How about GPS trackers in govt motorcades?

How about GPS trackers in govt motorcades?

When Transport Minister Saksayam Chidchob decided to make a U-turn on his controversial proposal to install Global Positioning Systems (GPS) in all privately owned vehicles that he had put forth not more than 48 hours before, I have to say I was rather disappointed.

Upon hearing his short-lived proposal, I felt overwhelmed by the idea of someone watching over me while I'm driving.

If there was a GPS tracker in my car, I would no longer have to worry about car theft. But, does the minister not know that thieves could just turn off the system in order to complete their mission?

I would feel safer as the machine would alert me any time I accidentally hit the gas pedal too hard and exceeded the speed limit. What a privilege!

Needless to say, Mr Saksayam meant well in suggesting that the system be made compulsory for all vehicle owners.

He even helped double-check the prices of GPS devices, which have dropped in price from over 10,000 baht to around 3,000 baht.

Three hundred to 700 baht for an additional, premium service would be no problem then, in that case.

With the GPS plan now stalled, the minister might be disheartened to learn that his plan to raise speed limits for cars using the far right lane to 120 kilometres per hour might experience a hiccup.

But anyway, the new limit, aimed at easing congestion, is on trial on the Bang Pa-in-Nakhon Sawan route.

Without GPS trackers, Mr Saksayam might be concerned that the authorities lack a way to monitor the roads.

The Department of Land Transport (DLT) earlier made a breakthrough in forcing all public vans to install the device.

However, the idea of forcing all motorists to install the device raised public concerns over a possible breach of privacy by the state.

Therefore, the results of the DLT's study of the pros and cons of compulsory GPS installation should be available in one year.

But I just wonder, why would anyone care so much about such privacy violations? Don't we already experience such violations in our daily lives?

Even without this GPS proposal, city commuters, especially those using the BTS Skytrain and BRT services, are required to hand their identification cards over to operators when they register for or top up their Rabbit cards.

In my optimistic view, everyone is playing a role in preventing money laundering via the top-up card.

When exposing our identities with the Rabbit card, there are chances that our data regarding travel and purchasing habits could be sold or misused.

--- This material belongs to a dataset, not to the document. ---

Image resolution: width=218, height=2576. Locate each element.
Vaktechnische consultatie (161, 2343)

So it should be no surprise when we see those tailor-made deals popping up on our mobile phone screens.

But because the GPS proposal has unfortunately been shelved for a year, I think Mr Saksayam still has a chance to put it to use.

In fact, I would humbly suggest the minister apply the initiative to vehicles in government agencies as well.

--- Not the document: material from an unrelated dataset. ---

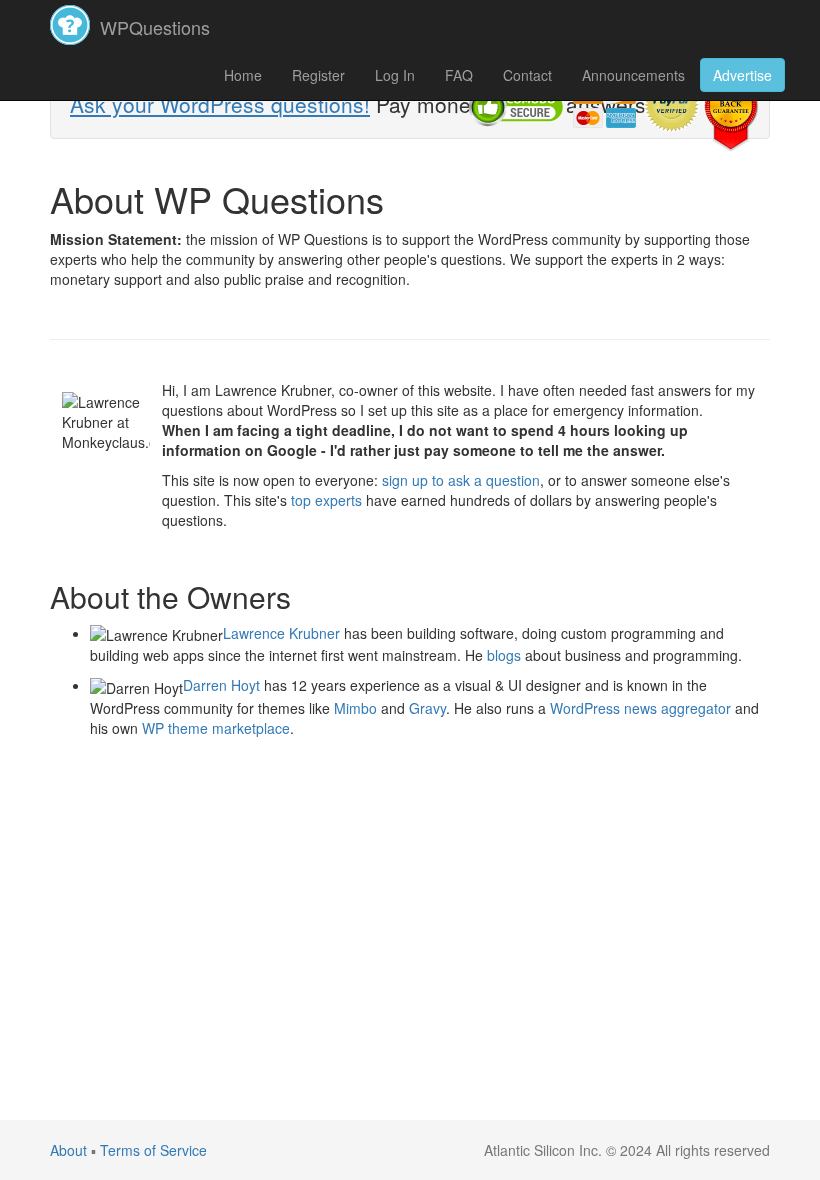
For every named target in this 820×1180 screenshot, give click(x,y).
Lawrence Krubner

How about installing GPS in vehicles in the prime minister's motorcade, or in the cars of cabinet members in order to help prevent high speeds on roads?

We don't want our leader and his team taking unnecessary risks when travelling on the roads, do we? The device should be fitted to all state cars used by officials nationwide.

To maximise the use of the devices, the data from the cars should be uploaded in real time for public scrutiny.

With the smart system, people can also keep track if the officials use the vehicles appropriately and for their official missions.

You shouldn't be surprised if some state vehicles are found in some unbecoming places, like golf courses or entertainment venues, rather than their offices.

This way, taxpayers can be sure that state vehicles, which are purchased with public tax money, are not being used inappropriately.

With such a unique initiative and mindset, Mr Saksayam may be eligible as head of agencies dealing with security, like the Interior Ministry. There is no doubt he would try to curb crime by having microchips implanted in our bodies. Microchips would make it much easier to track people's whereabouts and history, or their involvement in any crimes.

They could also enable business operators to learn about our shopping habits or lifestyles without doing much research. They could simply share the information with each other. Life would be easy, as businesses would be doing their best to cater to our needs!

It sounds like a perfect world. And, by then, Thailand will be the world's first country where Big Brother can monitor not just its vehicles, but also its citizens.

Sirinya Wattanasukchai


Sirinya Wattanasukchai is a columnist for the Bangkok Post.